Lo interesante del guión-romántico y dulzón- es que nos muestra que esa inmortalidad no sería un don de los dioses, sino más bien una maldición. De hecho, la película concluye cuando la protagonista comprueba feliz que, también gracias a otra conjunción de los astros, ha comenzado por fin a envejecer…
En este sentido, lo que vimos anoche en The Age of Adaline, fue simplemente otro mito griego, como me apresuré a explicarle a Marta, a la salida de la sala, para su gran consternación.
Los antiguos griegos ya intuyeron que el ansia de inmortalidad es un error. Y convirtieron esa intuición en un mito, para que a través de ese mito las nuevas generaciones comprendiesen bien la lección y acaso sufriesen menos por la fatalidad de la muerte.

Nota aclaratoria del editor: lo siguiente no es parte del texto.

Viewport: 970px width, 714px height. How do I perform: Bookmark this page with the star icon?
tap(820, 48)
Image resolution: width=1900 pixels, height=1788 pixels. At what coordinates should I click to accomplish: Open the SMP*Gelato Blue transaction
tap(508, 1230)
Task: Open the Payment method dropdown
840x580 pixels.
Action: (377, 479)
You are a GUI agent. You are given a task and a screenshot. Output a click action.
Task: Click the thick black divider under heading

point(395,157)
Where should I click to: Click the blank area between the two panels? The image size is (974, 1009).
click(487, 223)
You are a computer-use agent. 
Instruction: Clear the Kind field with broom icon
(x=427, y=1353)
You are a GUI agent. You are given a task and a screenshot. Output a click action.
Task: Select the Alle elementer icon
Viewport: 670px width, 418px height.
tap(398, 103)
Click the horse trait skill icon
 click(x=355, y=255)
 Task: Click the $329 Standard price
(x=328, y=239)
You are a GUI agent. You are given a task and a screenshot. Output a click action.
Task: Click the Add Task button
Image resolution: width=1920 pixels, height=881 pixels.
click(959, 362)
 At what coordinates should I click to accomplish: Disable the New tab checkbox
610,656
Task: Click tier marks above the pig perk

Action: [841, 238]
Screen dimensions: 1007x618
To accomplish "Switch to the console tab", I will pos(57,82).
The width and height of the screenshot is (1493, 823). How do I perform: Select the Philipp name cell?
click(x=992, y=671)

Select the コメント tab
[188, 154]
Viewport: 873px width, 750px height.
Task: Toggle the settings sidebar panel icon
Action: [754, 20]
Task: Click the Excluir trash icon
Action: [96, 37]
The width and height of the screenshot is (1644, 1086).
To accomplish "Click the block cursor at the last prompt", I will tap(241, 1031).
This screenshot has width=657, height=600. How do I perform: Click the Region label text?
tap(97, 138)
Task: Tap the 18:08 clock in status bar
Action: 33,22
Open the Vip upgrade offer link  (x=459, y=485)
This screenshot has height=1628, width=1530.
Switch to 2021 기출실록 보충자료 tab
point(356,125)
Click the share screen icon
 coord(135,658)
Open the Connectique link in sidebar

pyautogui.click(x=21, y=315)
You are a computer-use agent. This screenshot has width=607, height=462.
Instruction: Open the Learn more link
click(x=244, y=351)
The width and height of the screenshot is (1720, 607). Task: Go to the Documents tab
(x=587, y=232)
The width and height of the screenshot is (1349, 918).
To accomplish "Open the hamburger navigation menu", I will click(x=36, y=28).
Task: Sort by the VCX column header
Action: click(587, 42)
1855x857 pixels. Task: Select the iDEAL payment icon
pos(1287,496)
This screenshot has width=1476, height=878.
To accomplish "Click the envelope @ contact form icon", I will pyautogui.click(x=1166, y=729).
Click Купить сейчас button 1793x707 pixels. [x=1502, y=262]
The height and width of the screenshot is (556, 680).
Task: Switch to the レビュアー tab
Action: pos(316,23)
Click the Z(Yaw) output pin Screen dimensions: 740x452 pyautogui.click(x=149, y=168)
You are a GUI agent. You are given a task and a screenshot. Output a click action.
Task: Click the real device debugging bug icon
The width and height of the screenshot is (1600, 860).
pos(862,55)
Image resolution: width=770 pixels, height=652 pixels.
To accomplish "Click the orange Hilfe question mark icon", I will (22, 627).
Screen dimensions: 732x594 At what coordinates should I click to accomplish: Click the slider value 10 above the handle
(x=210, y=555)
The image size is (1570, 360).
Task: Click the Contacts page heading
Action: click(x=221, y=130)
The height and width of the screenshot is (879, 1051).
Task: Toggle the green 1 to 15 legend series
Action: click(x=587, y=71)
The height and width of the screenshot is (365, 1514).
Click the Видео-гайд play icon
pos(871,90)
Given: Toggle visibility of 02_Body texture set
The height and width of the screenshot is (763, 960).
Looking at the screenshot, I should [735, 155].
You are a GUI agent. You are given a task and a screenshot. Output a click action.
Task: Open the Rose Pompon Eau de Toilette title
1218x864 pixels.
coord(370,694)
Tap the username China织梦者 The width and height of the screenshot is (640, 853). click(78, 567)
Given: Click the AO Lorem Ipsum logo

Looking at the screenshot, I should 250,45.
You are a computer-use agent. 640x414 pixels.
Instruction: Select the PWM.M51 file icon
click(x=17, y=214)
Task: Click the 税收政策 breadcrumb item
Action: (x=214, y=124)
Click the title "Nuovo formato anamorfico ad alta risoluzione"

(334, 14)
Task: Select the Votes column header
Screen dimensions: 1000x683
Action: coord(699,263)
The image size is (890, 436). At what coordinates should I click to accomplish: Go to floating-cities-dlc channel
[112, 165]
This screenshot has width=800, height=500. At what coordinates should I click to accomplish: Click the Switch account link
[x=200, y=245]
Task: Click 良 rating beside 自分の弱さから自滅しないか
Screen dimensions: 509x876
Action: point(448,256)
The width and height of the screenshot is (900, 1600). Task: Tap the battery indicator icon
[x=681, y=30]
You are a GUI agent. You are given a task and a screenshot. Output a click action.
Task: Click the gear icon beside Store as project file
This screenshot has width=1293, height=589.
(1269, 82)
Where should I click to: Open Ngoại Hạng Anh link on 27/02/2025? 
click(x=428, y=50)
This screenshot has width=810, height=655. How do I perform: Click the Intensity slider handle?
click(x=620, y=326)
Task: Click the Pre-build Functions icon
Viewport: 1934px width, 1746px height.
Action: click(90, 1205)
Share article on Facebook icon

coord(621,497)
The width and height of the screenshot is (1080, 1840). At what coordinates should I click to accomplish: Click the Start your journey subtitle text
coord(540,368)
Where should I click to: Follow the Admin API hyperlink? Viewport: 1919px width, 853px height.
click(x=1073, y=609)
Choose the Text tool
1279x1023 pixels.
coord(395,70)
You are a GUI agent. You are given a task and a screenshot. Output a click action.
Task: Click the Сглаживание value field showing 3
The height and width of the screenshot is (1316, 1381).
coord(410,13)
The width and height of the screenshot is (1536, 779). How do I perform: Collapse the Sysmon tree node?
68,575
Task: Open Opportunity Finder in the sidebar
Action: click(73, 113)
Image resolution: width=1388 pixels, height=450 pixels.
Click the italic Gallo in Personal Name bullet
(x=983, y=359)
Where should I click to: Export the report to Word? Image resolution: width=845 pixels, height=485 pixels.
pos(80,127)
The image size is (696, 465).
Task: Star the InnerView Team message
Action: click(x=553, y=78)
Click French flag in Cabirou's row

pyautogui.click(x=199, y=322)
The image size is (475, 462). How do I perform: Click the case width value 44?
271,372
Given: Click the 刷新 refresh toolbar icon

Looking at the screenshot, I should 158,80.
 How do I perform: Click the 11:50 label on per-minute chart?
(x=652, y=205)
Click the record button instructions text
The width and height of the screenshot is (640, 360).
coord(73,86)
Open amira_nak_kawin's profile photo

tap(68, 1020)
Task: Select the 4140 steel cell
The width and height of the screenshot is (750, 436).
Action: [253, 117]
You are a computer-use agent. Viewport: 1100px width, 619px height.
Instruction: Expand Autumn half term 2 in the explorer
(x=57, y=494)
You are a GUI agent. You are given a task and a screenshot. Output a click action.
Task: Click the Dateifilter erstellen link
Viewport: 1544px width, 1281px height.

En efecto, en el ciclo de Perseo nos encontramos con tres hermanas a las que el héroe griego por antonomasia debe visitar para que le aporten una información clave, sin la cual no podrá derrotar a Medusa. Esta es, como sabemos, la más temible de las tres Górgonas, esa mujer de mirada infinitamente seductora que se atrevió a proclamar que su pelo dorado era más bello que el de Atenea, por lo que la diosa cambió sus cabellos por serpientes y la seducción erótica de su mirada por un poder asesino ante el que nadie podía sobrevivir.
Las tres hermanas que habrán de informar a Perseo en su búsqueda de la Medusa son las Grayas, es decir, literalmente, las Viejas (de la misma raíz que geriatría o incluso grafo, pues el viejo es el que tiene surcos en la piel, como los que hacemos nosotros cuando grabamos en una tablilla) . Las Grayas se llaman Dino, Enio y Pefredo. Esos nombres ya son una lección mítica que nos va diciendo todo lo que un héroe debe sobrellevar al enfrentarse a su destino: ha de superar primero el temor (dino) frente a lo desconocido, luego, el espanto (enio) al contemplarlo de cerca, y finalmente la parálisis (pefredo) a la que ese miedo y ese horror pueden conducirle en el momento decisivo. Solo la reflexión (en un sentido muy preciso) le salvará, pero eso es ya otra historia.
Las tres Grayas/Viejas que Perseo ha de visitar hicieron en su día un favor a Zeus. Y en compensación, el dios les ofreció cualquier deseo que solicitasen. Las tres hermanas, al unísono, pidieron la inmortalidad. Y Zeus accedió. Pero, ay, ellas se olvidaron de pedirle al dios, junto con la inmortalidad, el pequeño detalle de no envejecer. Así que las Grayas se convirtieron en inmortales, pero envejecieron y envejecieron, hasta quedar prácticamente consumidas por la edad.
De hecho, las Grayas, al menos cuando las visita Perseo, ya solo tenían un ojo y un diente, que compartían las tres por turnos. Cada día se pasaban unas a otras ese ojo y ese diente solitario. Y Perseo aprovechó ese intercambio diario para apoderarse de ambos objetos y forzar así a las infortunadas hermanas a proporcionarle la información necesaria para vencer a Medusa.
La narración de las Grayas, en fin, es solo una forma de indicarnos que la inmortalidad acaso no sea tan deseable como pensamos. La película que vimos ayer, es también, en ese sentido, profundamente mítica. Pero aporta algo relativamente nuevo. La inmortalidad individual tal vez ni siquiera es deseable…aunque conservemos a lo largo de las edades la suprema lozanía y belleza de la juventud, como la que nos muestra la mencionada Blake Lively. Porque esa inmortalidad multiplicaría hasta el infinito el dolor de la fatal separación de nuestros seres queridos.
Así que la única inmortalidad deseable sería aquella que no solo nos permitiese preservar nuestra mejor edad, sino también preservar la de aquellos a quienes amamos o podemos amar.
Solo podríamos desear entonces un mundo sin vejez ni muerte, donde todo y todos se repitiese hasta el fin de la eternidad.
Pero tampoco estoy seguro de que mereciese la pena pedirle eso a los dioses. ¿O tal vez sí? Buscaré entre los mitos griegos para encontrar alguna respuesta.